== TEXT FOR ANALYSIS ==
────────────────────
Some things you don't skimp on. I don't buy inferior computer parts, generic peanut butter, or anything other than Charmin toilet paper. And when possible, I always buy Interstate batteries. I replaced the battery in my last '66 LTD with an Interstate, and was pleasantly surprised that it started after many times I forgot and left the headlights or stereo on.

So this week I will have a new Interstate battery for my hoopty.

Matt seems to be a good kid (he's 22) with lots of connections in the hot rod world - while he works in a body shop, he says he can fabricate about any part (with the right tools), fix darned near anything, and knows guys who can fix anything he can't.

Thursday, October 16, 2008

I have nothing to post. Absolutely nothing. The beast slumbers in its dark cave behind my house, waiting for a hapless victim to crawl inside its maw in a futil effort to awaken it.

Sunday, February 03, 2008

Can anyone say Cobra Jet?

Too cold, too little time, too much other work to do... Lots of excuses why the Galaxie is not yet tearing up the road. Ultimately, it just hasn't been a priority lately.


That hasn't stopped me from thinking about what I want to do to the car... While my Galaxie was built with a 289 ci engine, I drooled with lust when I read that there was a 7-liter Galaxie produced in 1966, with a 428 ci engine that produced 500+ HP. It got me to thinking...

http://www.proformanceunlimited.com/specs/428_525HP_AAL.html

http://www.chevystreetperformance.com/video/428cj.wmv


The 289 was a great little engine (in a 2800-lb Mustang) at 195-200 BHP. But to sling around a 3600-lb car, I believe I need something a bit bigger, a bit grander!

Wednesday, November 21, 2007

On the Table

Interesting that my Intrepid's engine blowing would be the catalyst for me finding my dream car. More precisely, Jen finding my dream car. Evidently, she and Scotty have been conspiring for some time to find me a 66 Galaxie.
────────────────────
== SUPPLIED ENTRIES ==
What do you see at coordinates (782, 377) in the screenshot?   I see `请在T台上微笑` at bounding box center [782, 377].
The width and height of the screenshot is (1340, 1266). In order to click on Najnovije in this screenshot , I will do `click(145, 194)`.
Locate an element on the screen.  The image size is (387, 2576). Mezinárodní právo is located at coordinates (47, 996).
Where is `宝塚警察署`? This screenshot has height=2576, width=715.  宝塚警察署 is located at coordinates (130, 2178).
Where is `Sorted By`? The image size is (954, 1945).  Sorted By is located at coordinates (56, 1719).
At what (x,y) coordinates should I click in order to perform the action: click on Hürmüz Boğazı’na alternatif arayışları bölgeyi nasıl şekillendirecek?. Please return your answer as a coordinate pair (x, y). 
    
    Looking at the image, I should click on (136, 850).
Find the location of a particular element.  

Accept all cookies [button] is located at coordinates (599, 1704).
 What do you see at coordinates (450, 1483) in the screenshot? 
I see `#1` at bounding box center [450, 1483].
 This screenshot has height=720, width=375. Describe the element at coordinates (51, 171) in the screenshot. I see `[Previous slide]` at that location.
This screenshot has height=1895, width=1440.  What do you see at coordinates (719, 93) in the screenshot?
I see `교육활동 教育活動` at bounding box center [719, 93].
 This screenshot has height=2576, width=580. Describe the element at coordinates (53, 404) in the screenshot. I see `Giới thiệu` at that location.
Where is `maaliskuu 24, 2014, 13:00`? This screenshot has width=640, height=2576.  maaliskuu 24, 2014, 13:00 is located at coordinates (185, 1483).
────────────────────
Repeat everything in the Galaxie blog above, word for word, from "So this week" down to "say Cobra Jet?".

== RESULT OF THIS TASK ==
So this week I will have a new Interstate battery for my hoopty.

Matt seems to be a good kid (he's 22) with lots of connections in the hot rod world - while he works in a body shop, he says he can fabricate about any part (with the right tools), fix darned near anything, and knows guys who can fix anything he can't.

Thursday, October 16, 2008

I have nothing to post. Absolutely nothing. The beast slumbers in its dark cave behind my house, waiting for a hapless victim to crawl inside its maw in a futil effort to awaken it.

Sunday, February 03, 2008

Can anyone say Cobra Jet?